Extracted material —

━━━

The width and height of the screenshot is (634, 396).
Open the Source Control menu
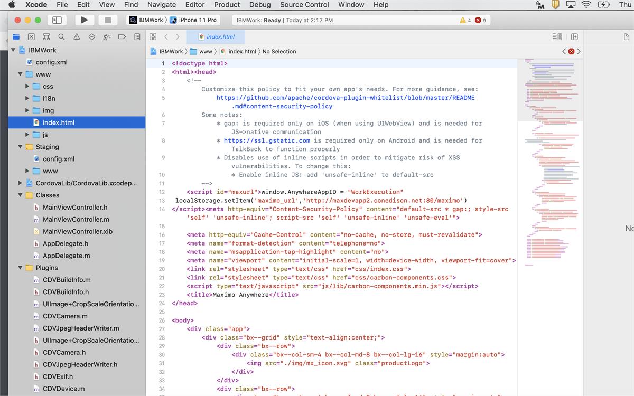[304, 5]
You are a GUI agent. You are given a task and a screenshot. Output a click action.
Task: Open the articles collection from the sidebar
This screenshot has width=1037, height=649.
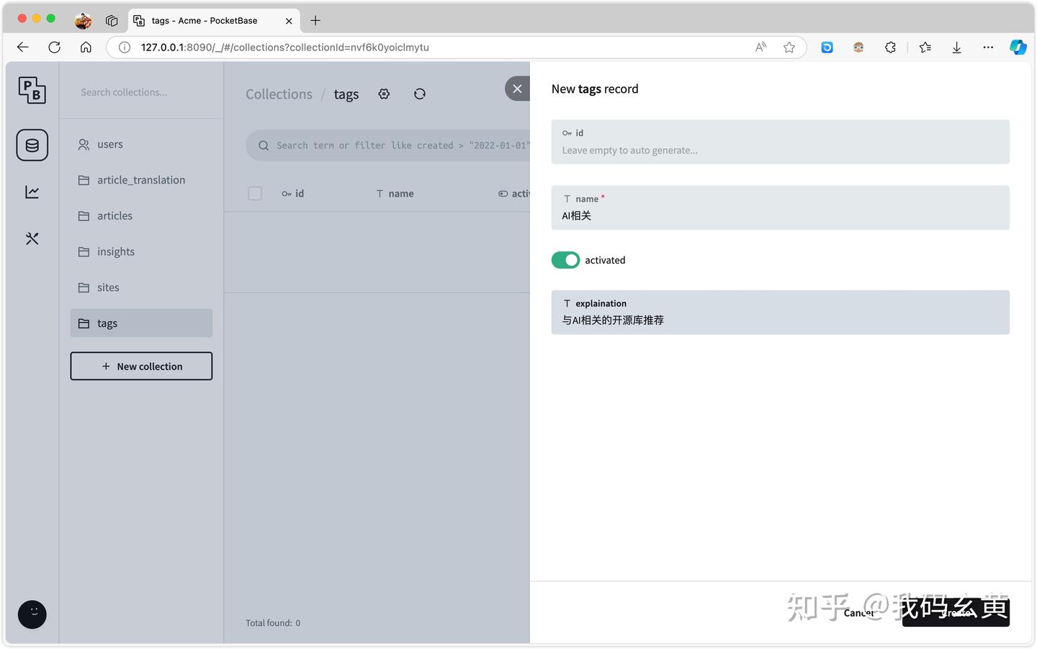[x=115, y=215]
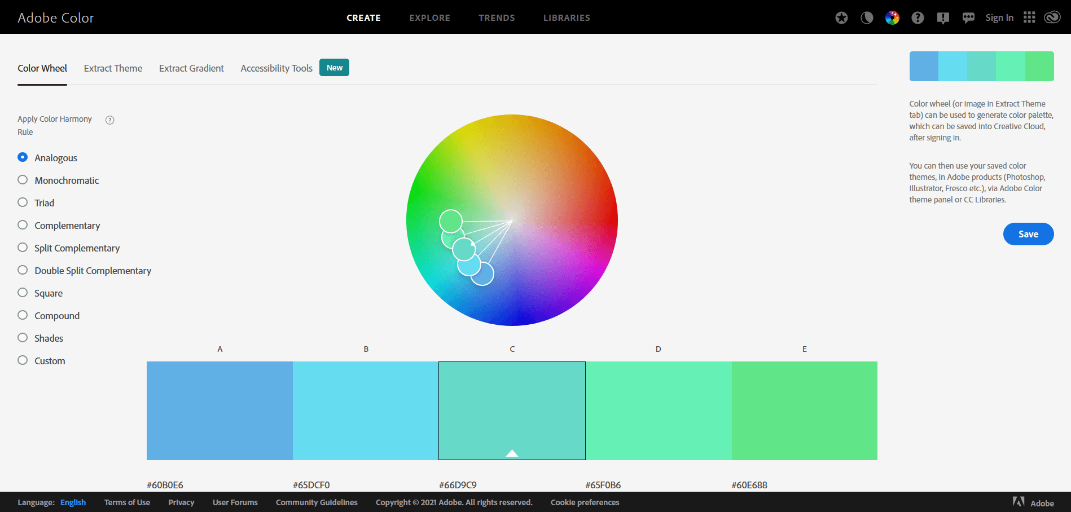Select the Shades harmony rule
1071x512 pixels.
click(23, 338)
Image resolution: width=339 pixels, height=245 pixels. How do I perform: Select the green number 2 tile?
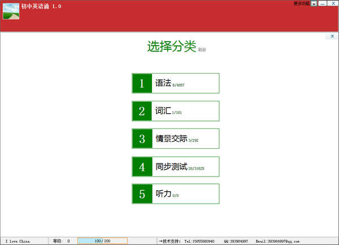(x=142, y=111)
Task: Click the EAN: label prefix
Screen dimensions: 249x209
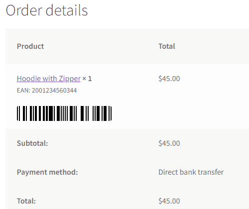Action: click(23, 91)
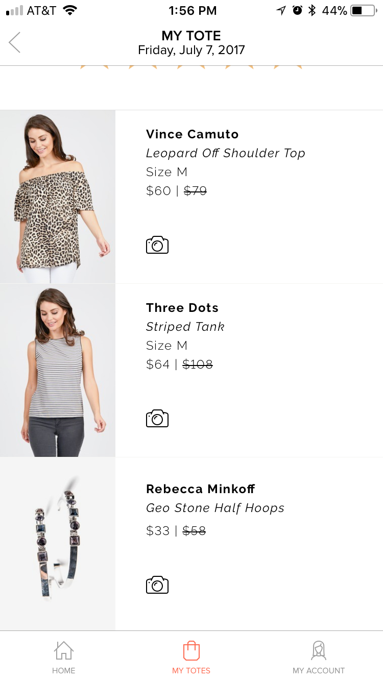Tap the My Totes bag icon
The width and height of the screenshot is (383, 681).
pyautogui.click(x=192, y=650)
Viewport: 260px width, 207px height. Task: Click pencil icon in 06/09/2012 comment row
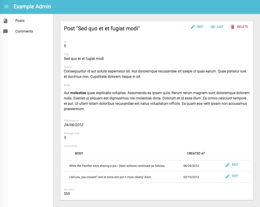click(228, 165)
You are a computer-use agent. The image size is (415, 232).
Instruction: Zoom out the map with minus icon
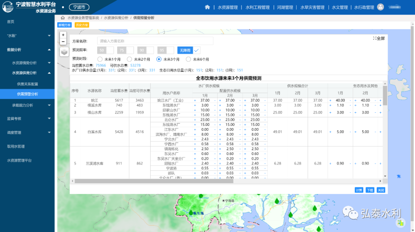click(63, 42)
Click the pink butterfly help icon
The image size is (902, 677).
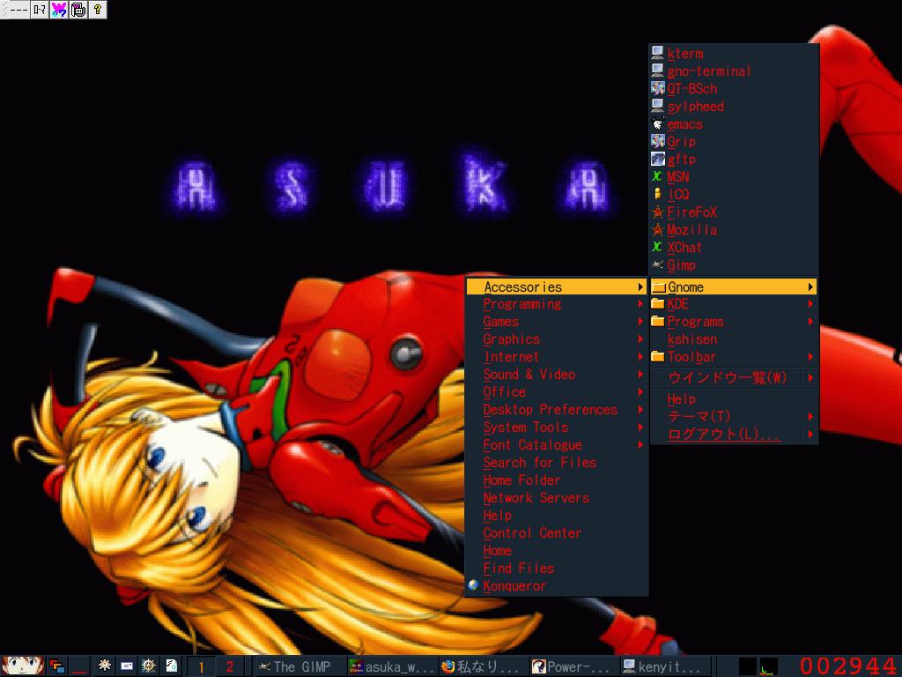(x=59, y=10)
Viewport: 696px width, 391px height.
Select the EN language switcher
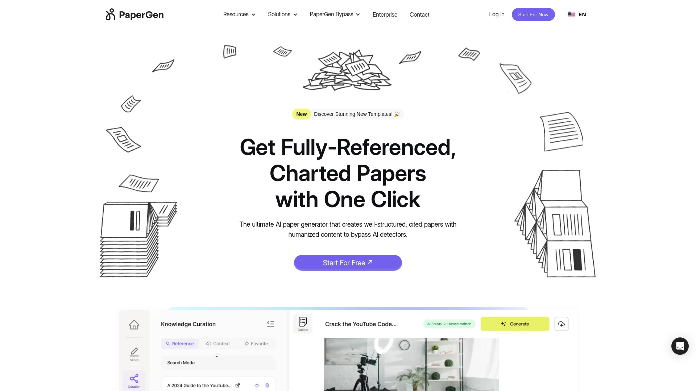tap(577, 14)
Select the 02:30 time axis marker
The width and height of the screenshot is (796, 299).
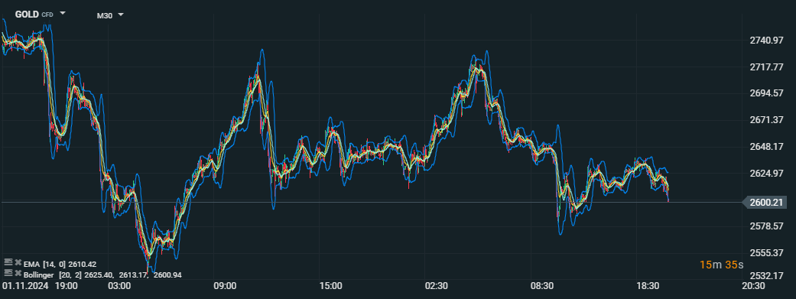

━━━

Exercise brief — Rewrite the entries above, putting "Display" wherever "Viewport" appears and leaving everything else unchanged. Omit the pictures.

Task answer —
The width and height of the screenshot is (634, 396).
Open the Source Control menu
[304, 5]
You are a GUI agent. You are given a task and a screenshot. Output a click action.
Task: Open the articles collection from the sidebar
This screenshot has width=1037, height=649.
[x=115, y=215]
Select the Shades harmony rule
1071x512 pixels.
click(23, 338)
Image resolution: width=339 pixels, height=245 pixels. How do I perform: Select the green number 2 tile?
(x=142, y=111)
Task: Click the EAN: label prefix
Screen dimensions: 249x209
Action: click(23, 91)
Tap the My Totes bag icon
The width and height of the screenshot is (383, 681).
pyautogui.click(x=192, y=650)
Display: 260px width, 207px height. Task: Click pencil icon in 06/09/2012 comment row
click(228, 165)
You are a computer-use agent. The image size is (415, 232).
Instruction: Zoom out the map with minus icon
click(63, 42)
Click the pink butterfly help icon
The image size is (902, 677).
(x=59, y=10)
Display: 696px width, 391px height.
Select the EN language switcher
tap(577, 14)
Select the 02:30 time axis marker
The width and height of the screenshot is (796, 299).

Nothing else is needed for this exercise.